* **Data excerpts**:

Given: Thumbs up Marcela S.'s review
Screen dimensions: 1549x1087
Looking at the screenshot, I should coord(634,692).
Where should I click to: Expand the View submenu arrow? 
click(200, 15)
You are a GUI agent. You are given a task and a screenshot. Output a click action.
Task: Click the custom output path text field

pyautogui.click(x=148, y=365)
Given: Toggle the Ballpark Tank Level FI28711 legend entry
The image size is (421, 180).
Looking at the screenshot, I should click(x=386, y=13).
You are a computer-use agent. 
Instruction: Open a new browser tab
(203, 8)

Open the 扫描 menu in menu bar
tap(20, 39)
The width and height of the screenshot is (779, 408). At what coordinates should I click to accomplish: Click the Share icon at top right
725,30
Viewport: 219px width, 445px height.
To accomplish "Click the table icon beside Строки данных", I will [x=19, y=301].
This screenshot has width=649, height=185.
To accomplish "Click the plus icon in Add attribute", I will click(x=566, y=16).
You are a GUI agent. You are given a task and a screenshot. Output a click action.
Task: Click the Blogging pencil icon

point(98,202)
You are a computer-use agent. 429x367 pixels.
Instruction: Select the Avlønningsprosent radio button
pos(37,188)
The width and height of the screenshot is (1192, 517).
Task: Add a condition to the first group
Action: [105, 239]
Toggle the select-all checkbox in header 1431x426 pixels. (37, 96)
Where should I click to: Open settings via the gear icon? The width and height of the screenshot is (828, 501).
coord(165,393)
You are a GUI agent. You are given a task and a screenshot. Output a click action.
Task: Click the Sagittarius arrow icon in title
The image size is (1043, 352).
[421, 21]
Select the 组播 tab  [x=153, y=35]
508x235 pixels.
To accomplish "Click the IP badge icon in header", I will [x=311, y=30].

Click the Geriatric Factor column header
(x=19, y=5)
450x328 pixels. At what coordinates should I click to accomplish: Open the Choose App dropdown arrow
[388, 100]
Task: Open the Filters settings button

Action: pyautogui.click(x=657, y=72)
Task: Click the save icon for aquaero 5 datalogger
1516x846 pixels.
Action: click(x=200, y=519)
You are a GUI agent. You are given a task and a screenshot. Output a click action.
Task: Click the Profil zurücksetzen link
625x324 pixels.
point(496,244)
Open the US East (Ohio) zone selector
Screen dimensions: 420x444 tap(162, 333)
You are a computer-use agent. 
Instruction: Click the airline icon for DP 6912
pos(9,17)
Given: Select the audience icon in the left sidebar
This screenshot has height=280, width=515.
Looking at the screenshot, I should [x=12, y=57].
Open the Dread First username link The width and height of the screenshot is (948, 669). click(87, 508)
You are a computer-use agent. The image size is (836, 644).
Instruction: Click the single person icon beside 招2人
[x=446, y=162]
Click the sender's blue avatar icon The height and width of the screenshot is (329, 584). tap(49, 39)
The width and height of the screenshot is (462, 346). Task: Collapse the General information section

* **WORK INSTRUCTION**: All of the entries must be written out exactly as they stand.

* **THE COMPLETED TASK**:
Given: Thumbs up Marcela S.'s review
Screen dimensions: 1549x1087
Looking at the screenshot, I should coord(634,692).
Where should I click to: Expand the View submenu arrow? 
click(200, 15)
You are a GUI agent. You are given a task and a screenshot. Output a click action.
Task: Click the custom output path text field

pyautogui.click(x=148, y=365)
Given: Toggle the Ballpark Tank Level FI28711 legend entry
The image size is (421, 180).
Looking at the screenshot, I should click(x=386, y=13).
You are a computer-use agent. 
Instruction: Open a new browser tab
(203, 8)

Open the 扫描 menu in menu bar
tap(20, 39)
The width and height of the screenshot is (779, 408). At what coordinates should I click to accomplish: Click the Share icon at top right
725,30
Viewport: 219px width, 445px height.
To accomplish "Click the table icon beside Строки данных", I will [x=19, y=301].
This screenshot has width=649, height=185.
To accomplish "Click the plus icon in Add attribute", I will click(x=566, y=16).
You are a GUI agent. You are given a task and a screenshot. Output a click action.
Task: Click the Blogging pencil icon

point(98,202)
You are a computer-use agent. 429x367 pixels.
Instruction: Select the Avlønningsprosent radio button
pos(37,188)
The width and height of the screenshot is (1192, 517).
Task: Add a condition to the first group
Action: [105, 239]
Toggle the select-all checkbox in header 1431x426 pixels. (37, 96)
Where should I click to: Open settings via the gear icon? The width and height of the screenshot is (828, 501).
coord(165,393)
You are a GUI agent. You are given a task and a screenshot. Output a click action.
Task: Click the Sagittarius arrow icon in title
The image size is (1043, 352).
[421, 21]
Select the 组播 tab  [x=153, y=35]
508x235 pixels.
To accomplish "Click the IP badge icon in header", I will [x=311, y=30].

Click the Geriatric Factor column header
(x=19, y=5)
450x328 pixels. At what coordinates should I click to accomplish: Open the Choose App dropdown arrow
[388, 100]
Task: Open the Filters settings button

Action: pyautogui.click(x=657, y=72)
Task: Click the save icon for aquaero 5 datalogger
1516x846 pixels.
Action: click(x=200, y=519)
You are a GUI agent. You are given a task and a screenshot. Output a click action.
Task: Click the Profil zurücksetzen link
625x324 pixels.
point(496,244)
Open the US East (Ohio) zone selector
Screen dimensions: 420x444 tap(162, 333)
You are a computer-use agent. 
Instruction: Click the airline icon for DP 6912
pos(9,17)
Given: Select the audience icon in the left sidebar
This screenshot has height=280, width=515.
Looking at the screenshot, I should [x=12, y=57].
Open the Dread First username link The width and height of the screenshot is (948, 669). click(87, 508)
You are a computer-use agent. The image size is (836, 644).
Instruction: Click the single person icon beside 招2人
[x=446, y=162]
Click the sender's blue avatar icon The height and width of the screenshot is (329, 584). tap(49, 39)
The width and height of the screenshot is (462, 346). Task: Collapse the General information section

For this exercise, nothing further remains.